## DATA IN THIS EXERCISE
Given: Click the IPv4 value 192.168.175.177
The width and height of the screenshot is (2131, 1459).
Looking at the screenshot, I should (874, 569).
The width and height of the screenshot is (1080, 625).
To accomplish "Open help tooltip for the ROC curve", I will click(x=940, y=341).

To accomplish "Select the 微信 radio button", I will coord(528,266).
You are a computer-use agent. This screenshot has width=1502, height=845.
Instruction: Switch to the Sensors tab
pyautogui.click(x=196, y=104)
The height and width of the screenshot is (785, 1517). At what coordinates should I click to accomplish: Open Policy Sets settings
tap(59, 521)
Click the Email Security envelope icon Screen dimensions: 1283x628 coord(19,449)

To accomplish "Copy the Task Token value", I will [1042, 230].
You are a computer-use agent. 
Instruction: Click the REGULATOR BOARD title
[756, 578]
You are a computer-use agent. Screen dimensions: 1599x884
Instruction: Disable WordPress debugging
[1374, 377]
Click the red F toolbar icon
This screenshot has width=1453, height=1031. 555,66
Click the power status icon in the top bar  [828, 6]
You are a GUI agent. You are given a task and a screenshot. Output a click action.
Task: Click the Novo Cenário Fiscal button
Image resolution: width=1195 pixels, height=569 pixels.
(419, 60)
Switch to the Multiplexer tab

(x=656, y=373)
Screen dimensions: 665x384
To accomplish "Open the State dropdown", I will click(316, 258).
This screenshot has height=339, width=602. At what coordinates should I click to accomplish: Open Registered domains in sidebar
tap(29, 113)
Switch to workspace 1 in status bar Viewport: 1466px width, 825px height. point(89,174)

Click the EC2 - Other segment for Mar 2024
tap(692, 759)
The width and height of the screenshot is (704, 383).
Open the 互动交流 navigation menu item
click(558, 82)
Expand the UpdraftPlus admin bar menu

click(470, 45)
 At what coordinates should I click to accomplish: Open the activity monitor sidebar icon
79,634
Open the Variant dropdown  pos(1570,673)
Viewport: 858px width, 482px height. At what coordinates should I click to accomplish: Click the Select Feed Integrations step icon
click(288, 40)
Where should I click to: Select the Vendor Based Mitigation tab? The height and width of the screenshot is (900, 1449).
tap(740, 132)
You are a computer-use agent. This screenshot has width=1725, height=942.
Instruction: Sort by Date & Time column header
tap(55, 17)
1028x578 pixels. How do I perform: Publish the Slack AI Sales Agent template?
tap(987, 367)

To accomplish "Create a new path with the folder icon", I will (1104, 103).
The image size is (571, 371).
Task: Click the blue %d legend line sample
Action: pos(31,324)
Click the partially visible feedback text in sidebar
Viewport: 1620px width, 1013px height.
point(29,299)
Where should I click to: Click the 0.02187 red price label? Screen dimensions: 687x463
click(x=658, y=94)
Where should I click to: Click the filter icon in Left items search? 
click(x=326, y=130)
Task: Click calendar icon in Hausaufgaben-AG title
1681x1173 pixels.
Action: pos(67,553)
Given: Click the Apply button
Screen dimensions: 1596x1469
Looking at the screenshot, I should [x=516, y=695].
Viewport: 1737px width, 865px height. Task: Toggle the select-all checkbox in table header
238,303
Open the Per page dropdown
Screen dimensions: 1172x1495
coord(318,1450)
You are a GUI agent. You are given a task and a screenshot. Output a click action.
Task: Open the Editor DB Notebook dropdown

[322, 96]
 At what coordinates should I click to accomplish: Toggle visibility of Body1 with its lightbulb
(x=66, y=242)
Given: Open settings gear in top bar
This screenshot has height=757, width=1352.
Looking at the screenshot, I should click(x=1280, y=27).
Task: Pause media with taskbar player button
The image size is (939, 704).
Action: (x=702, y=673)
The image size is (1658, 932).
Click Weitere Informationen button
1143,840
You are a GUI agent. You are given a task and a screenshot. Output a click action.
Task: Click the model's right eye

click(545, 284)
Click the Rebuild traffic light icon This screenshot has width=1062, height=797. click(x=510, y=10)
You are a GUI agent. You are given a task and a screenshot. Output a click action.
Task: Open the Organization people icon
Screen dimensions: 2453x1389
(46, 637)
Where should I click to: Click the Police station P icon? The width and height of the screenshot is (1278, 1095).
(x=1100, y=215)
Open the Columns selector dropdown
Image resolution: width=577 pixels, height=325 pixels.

## ABOUT THIS TASK
Lines wanted from the listing above: the line with "At what coordinates should I click to accomplish: Open the" up to and including the line with "The image size is (1658, 932).". Please write them out exactly, adding nothing else.

## TASK SOLUTION
 At what coordinates should I click to accomplish: Open the activity monitor sidebar icon
79,634
Open the Variant dropdown  pos(1570,673)
Viewport: 858px width, 482px height. At what coordinates should I click to accomplish: Click the Select Feed Integrations step icon
click(288, 40)
Where should I click to: Select the Vendor Based Mitigation tab? The height and width of the screenshot is (900, 1449).
tap(740, 132)
You are a computer-use agent. This screenshot has width=1725, height=942.
Instruction: Sort by Date & Time column header
tap(55, 17)
1028x578 pixels. How do I perform: Publish the Slack AI Sales Agent template?
tap(987, 367)

To accomplish "Create a new path with the folder icon", I will (1104, 103).
The image size is (571, 371).
Task: Click the blue %d legend line sample
Action: pos(31,324)
Click the partially visible feedback text in sidebar
Viewport: 1620px width, 1013px height.
point(29,299)
Where should I click to: Click the 0.02187 red price label? Screen dimensions: 687x463
click(x=658, y=94)
Where should I click to: Click the filter icon in Left items search? 
click(x=326, y=130)
Task: Click calendar icon in Hausaufgaben-AG title
1681x1173 pixels.
Action: pos(67,553)
Given: Click the Apply button
Screen dimensions: 1596x1469
Looking at the screenshot, I should [x=516, y=695].
Viewport: 1737px width, 865px height. Task: Toggle the select-all checkbox in table header
238,303
Open the Per page dropdown
Screen dimensions: 1172x1495
coord(318,1450)
You are a GUI agent. You are given a task and a screenshot. Output a click action.
Task: Open the Editor DB Notebook dropdown

[322, 96]
 At what coordinates should I click to accomplish: Toggle visibility of Body1 with its lightbulb
(x=66, y=242)
Given: Open settings gear in top bar
This screenshot has height=757, width=1352.
Looking at the screenshot, I should click(x=1280, y=27).
Task: Pause media with taskbar player button
The image size is (939, 704).
Action: (x=702, y=673)
The image size is (1658, 932).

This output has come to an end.